BEGIN Records to use

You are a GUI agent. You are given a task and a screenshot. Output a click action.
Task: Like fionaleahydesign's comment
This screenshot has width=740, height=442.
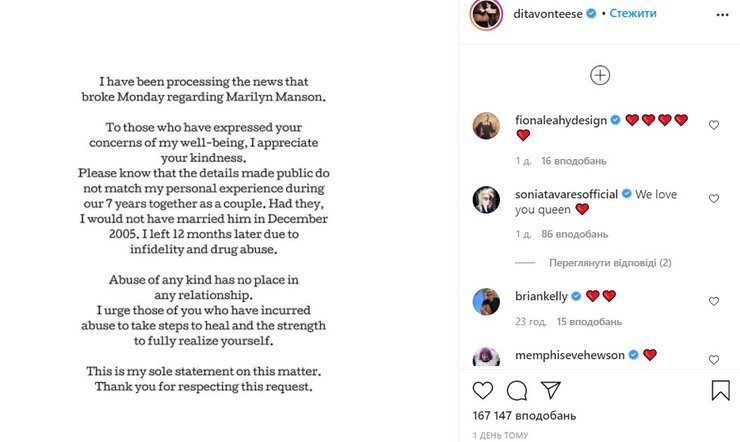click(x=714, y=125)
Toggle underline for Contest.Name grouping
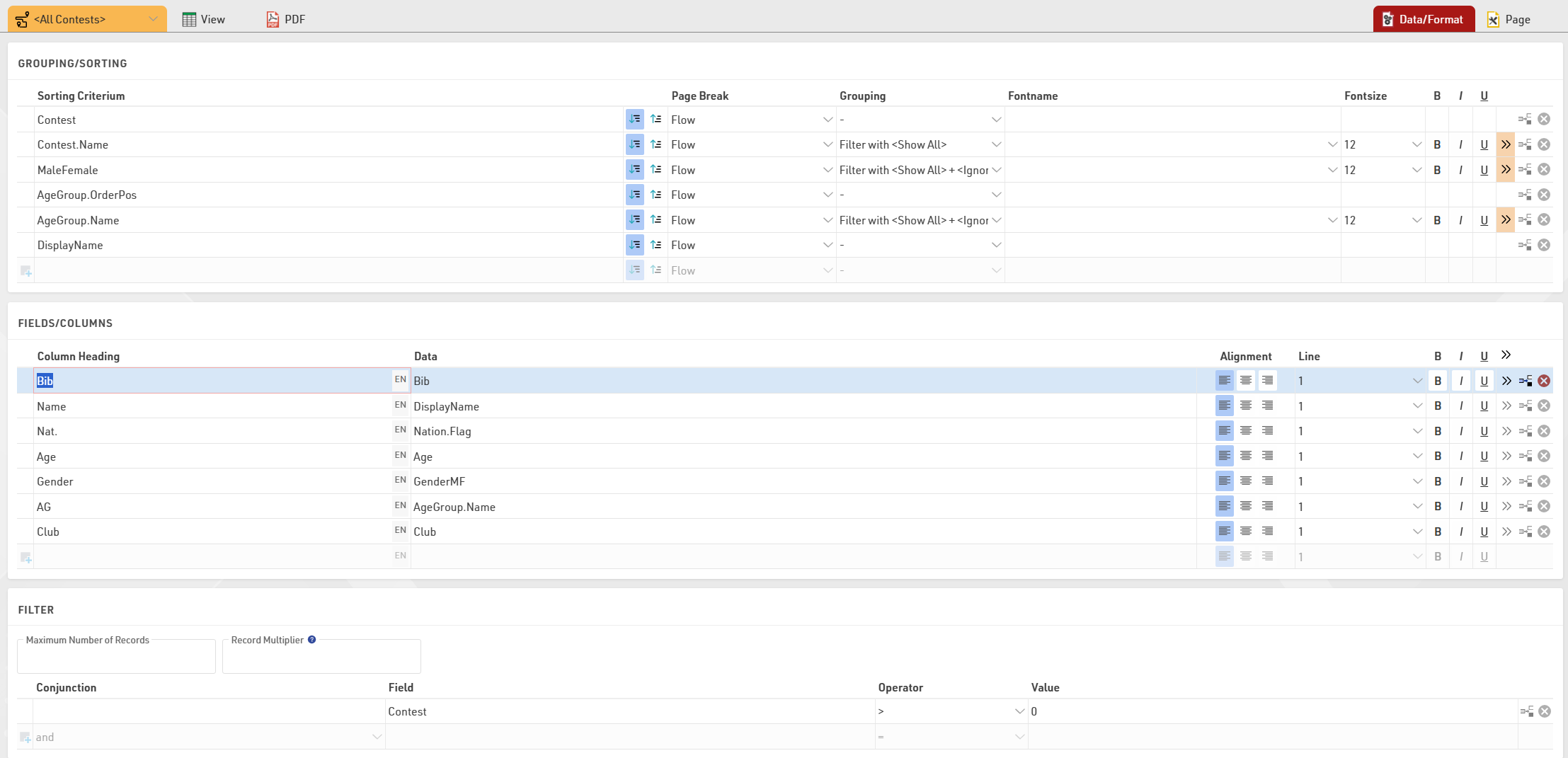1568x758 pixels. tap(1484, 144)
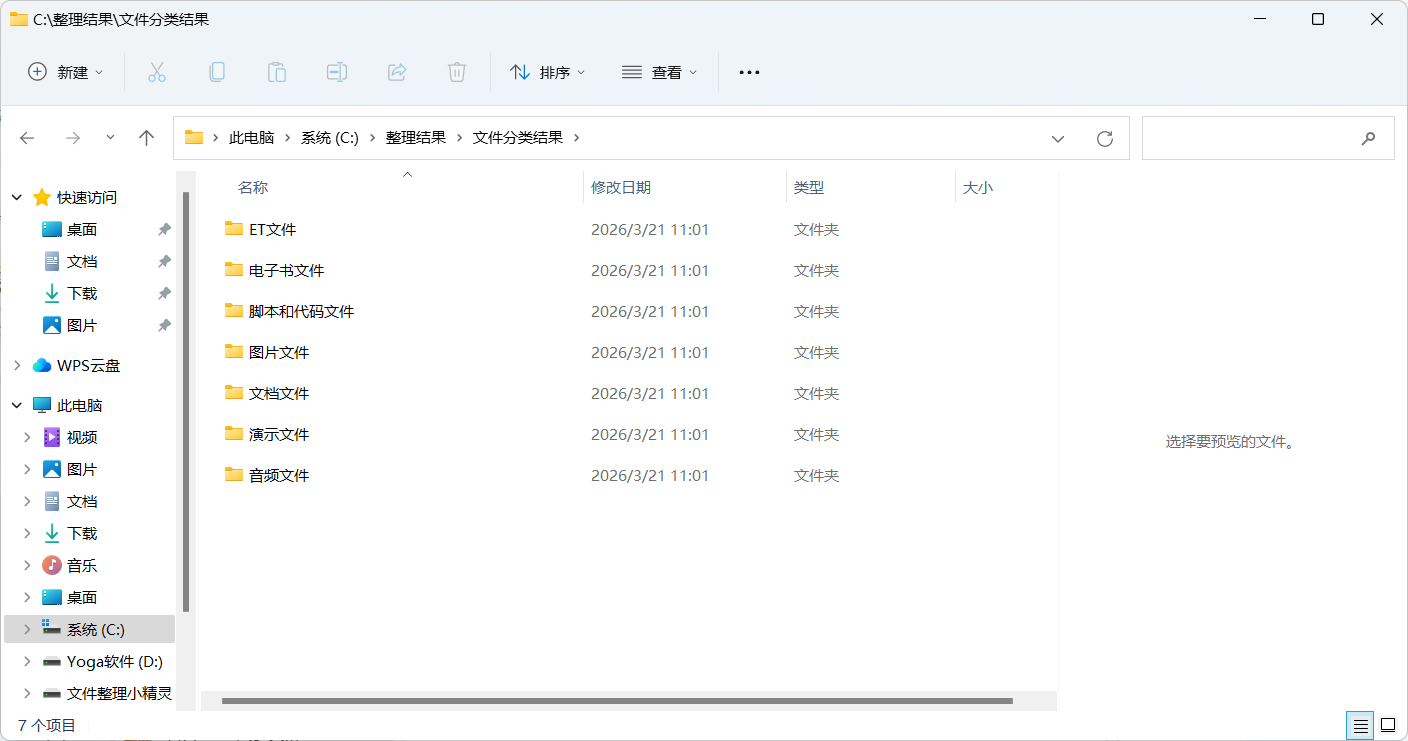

END Records to use

Could you repeat exactly the lines from the one containing "Task: Like fionaleahydesign's comment" through the last line of the records, both included, without the pictures?

Expected answer -
Task: Like fionaleahydesign's comment
This screenshot has width=740, height=442.
click(x=714, y=125)
Toggle underline for Contest.Name grouping
1568x758 pixels. tap(1484, 144)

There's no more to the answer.